Some (historically wealthy) denominations will subsidise a new church, or a struggling church in a strategic area. But in most cases, especially for independent and non-conformist churches, if a congregation can't pay its way, it has to close.

In the UK, the historical denominations rely heavily upon the investments they made in better times to keep their churches open. If their ministers can preach that money is of lesser importance than plenty of other things, that's mainly because they have a fairly reliable source of income other than their congregants' pockets. Perhaps the German RCC should've got into stocks and shares a few centuries ago??

What I'm saying is, there's no point exploring a theology of money without also considering how churches will exist if they don't pay serious attention to their need for money.

Actually, I think it would be better to do away with the overheads altogether - fancy buildings to maintain, paid clergy, etc., But that's another subject.

[ 27. September 2012, 12:42: Message edited by: SvitlanaV2 ]
 
Posted by Marvin the Martian (# 4360) on :
 
quote:
Originally posted by SvitlanaV2:
What I'm saying is, there's no point exploring a theology of money without also considering how churches will exist if they don't pay serious attention to their need for money.

Through the contributions of those whom God has led to donate? Those whom the Spirit prompts to give?
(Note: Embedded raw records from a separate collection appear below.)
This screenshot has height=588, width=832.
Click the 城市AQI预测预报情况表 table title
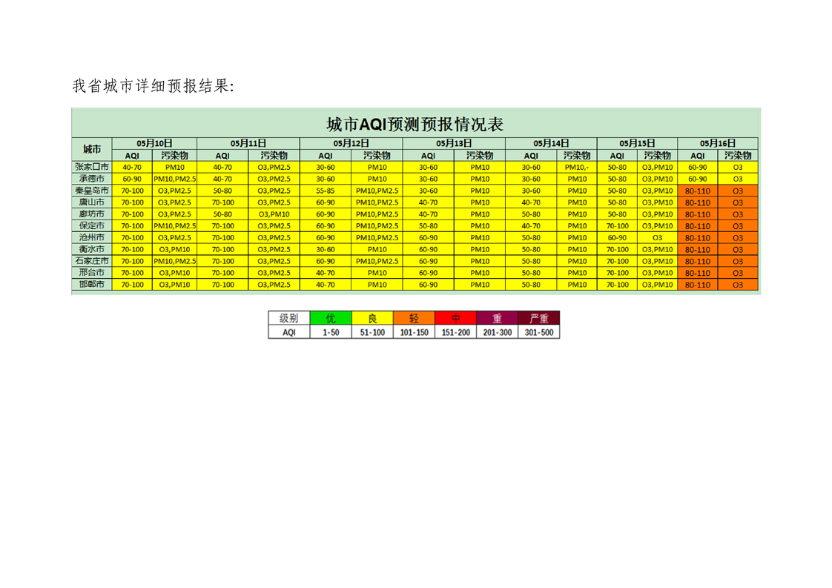415,123
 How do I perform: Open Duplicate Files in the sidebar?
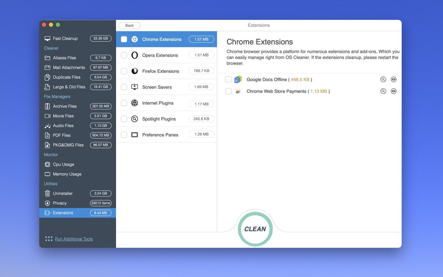coord(66,77)
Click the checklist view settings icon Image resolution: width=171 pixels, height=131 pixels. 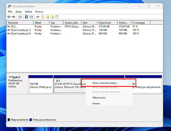tap(57, 17)

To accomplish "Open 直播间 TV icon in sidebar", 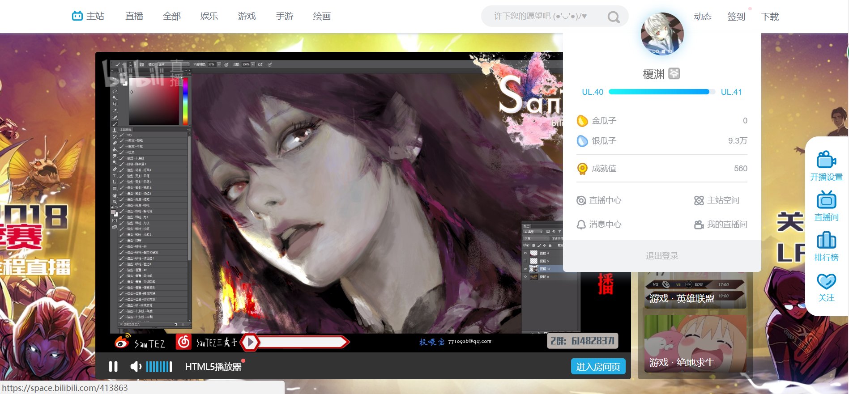I will 826,200.
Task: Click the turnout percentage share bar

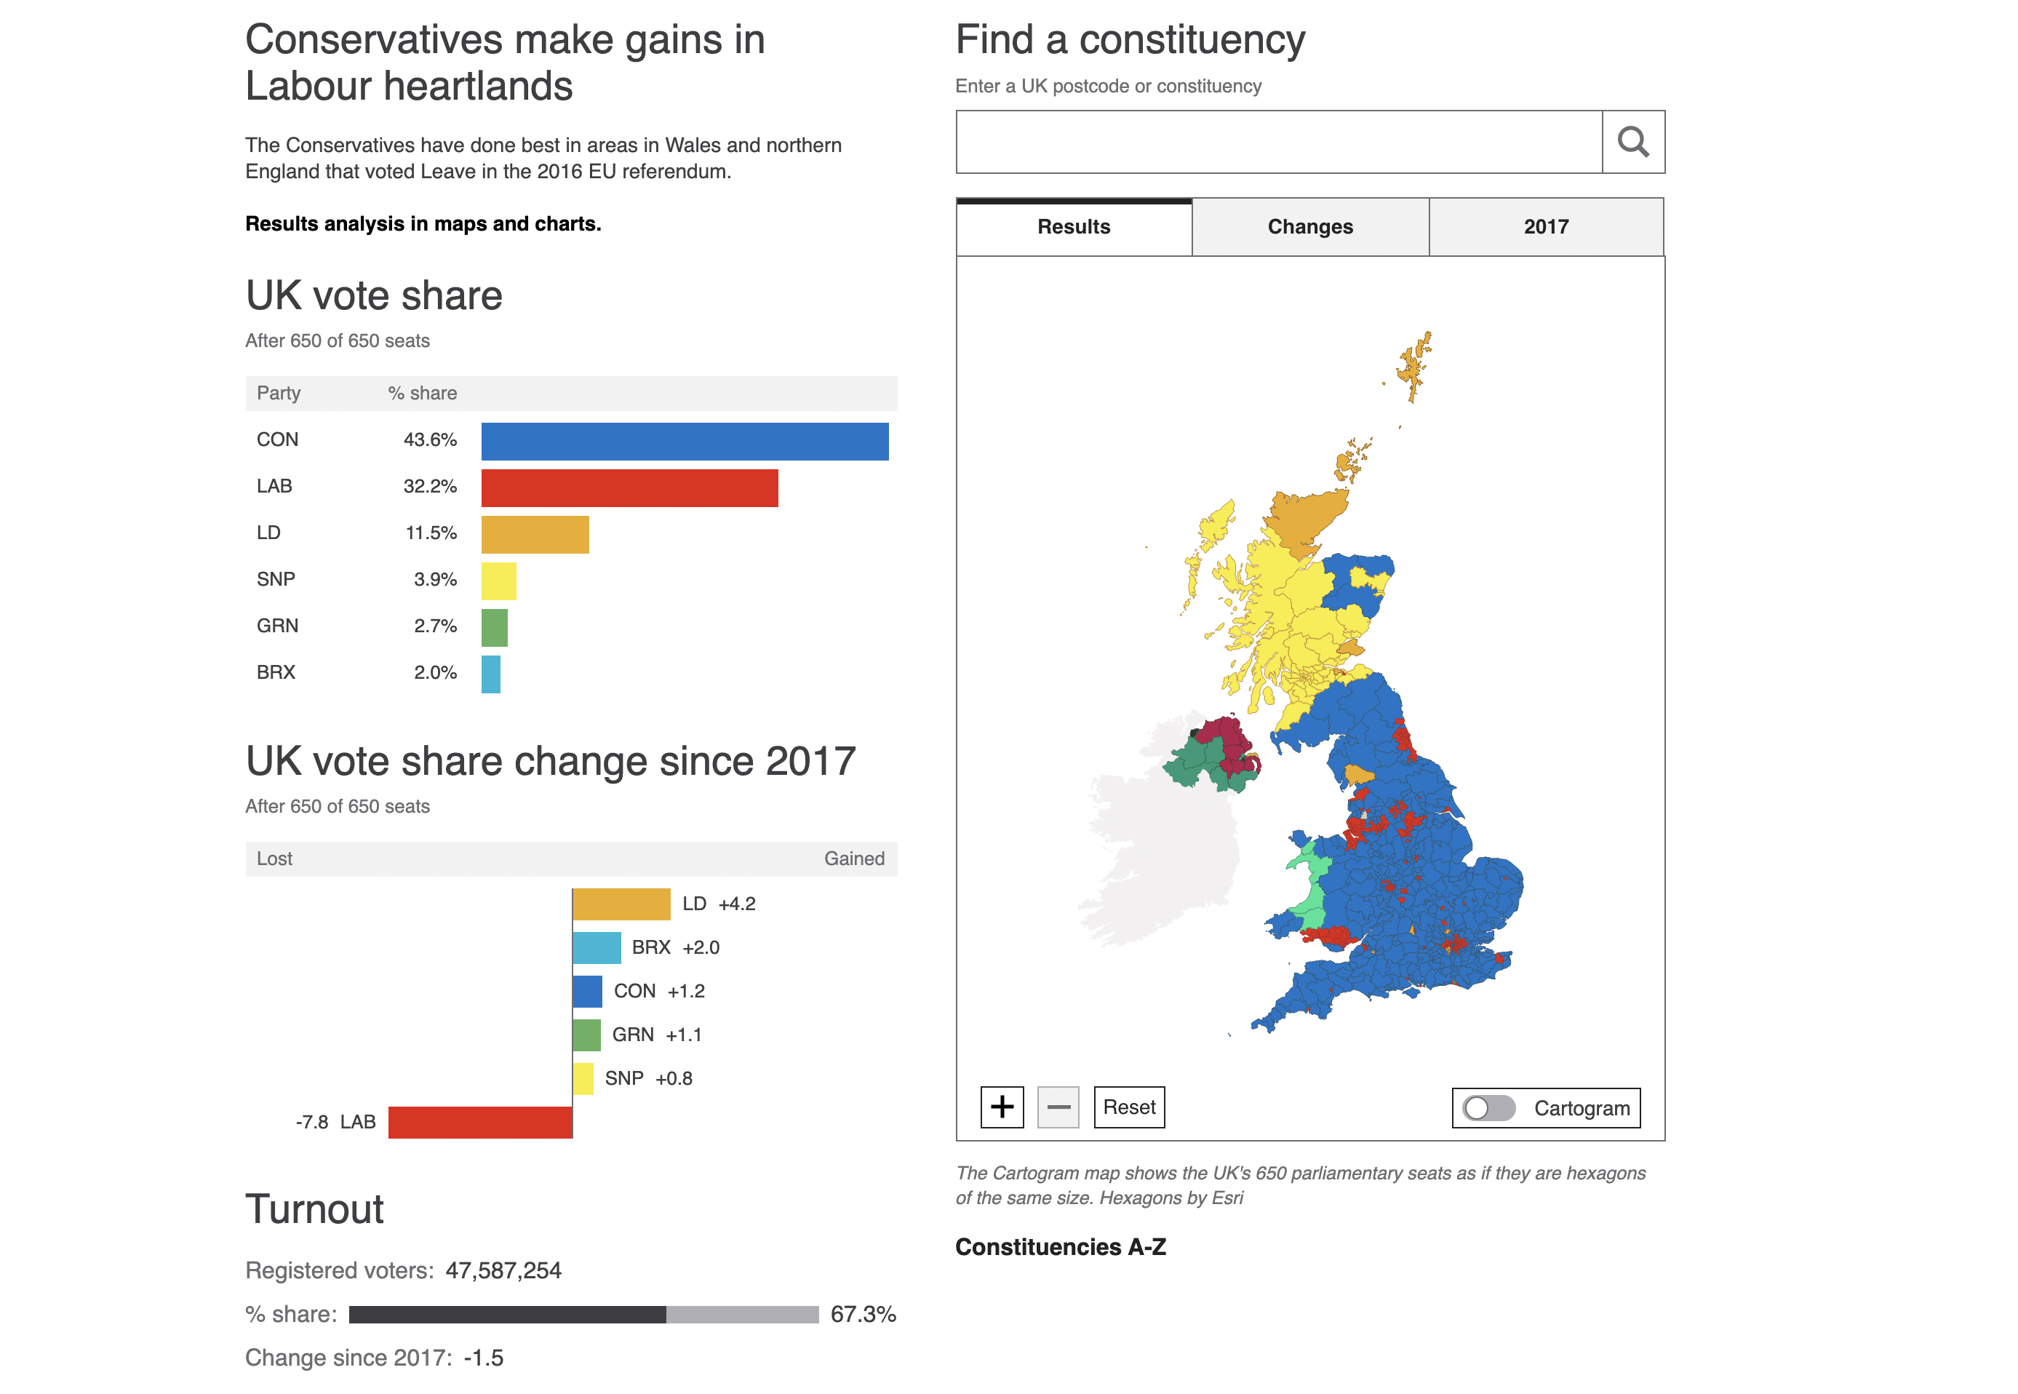Action: click(582, 1314)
All that "lillies of the field" stuff can apply to churches as well, you know. Let go and let God take care of it [Smile] .
 
Posted by SvitlanaV2 (# 16967) on :
 
quote:
Originally posted by Marvin the Martian:
quote:
Originally posted by SvitlanaV2:
What I'm saying is, there's no point exploring a theology of money without also considering how churches will exist if they don't pay serious attention to their need for money.

Through the contributions of those whom God has led to donate? Those whom the Spirit prompts to give?

All that "lillies of the field" stuff can apply to churches as well, you know. Let go and let God take care of it [Smile] .

My church closed. Our minister's approach seemed to be that we should have a great vision and make grandiose plans and God would come up with the money. It didn't work out as he'd envisaged, and all those earnest discussions about God wanting us to be in the area were forgotten, and we switched to planning an upbeat closing ceremony instead.

I think it would've been better for us to cut our coat according to our cloth. In other words, churches need to be realistic.
 
Posted by Zach82 (# 3208) on :
 
quote:
Does your congregation send inspectors round to quiz your children on the scriptures, to make sure you're fulfilling that obligation? Or do they trust you to do the right thing in your own way?
In the TEC's baptism ceremony, the congregation does agree to help parents keep their promise. A priest has pastoral responsibility to oversee the morality of his or her congregation, and has the right (obligation even) to refuse communion to a "notorious and evil liver."

Anglicanism doesn't disbelieve in community-based faith- it is simply too timid to enforce it.
 
Posted by Zach82 (# 3208) on :
 
quote:
Through the contributions of those whom God has led to donate? Those whom the Spirit prompts to give?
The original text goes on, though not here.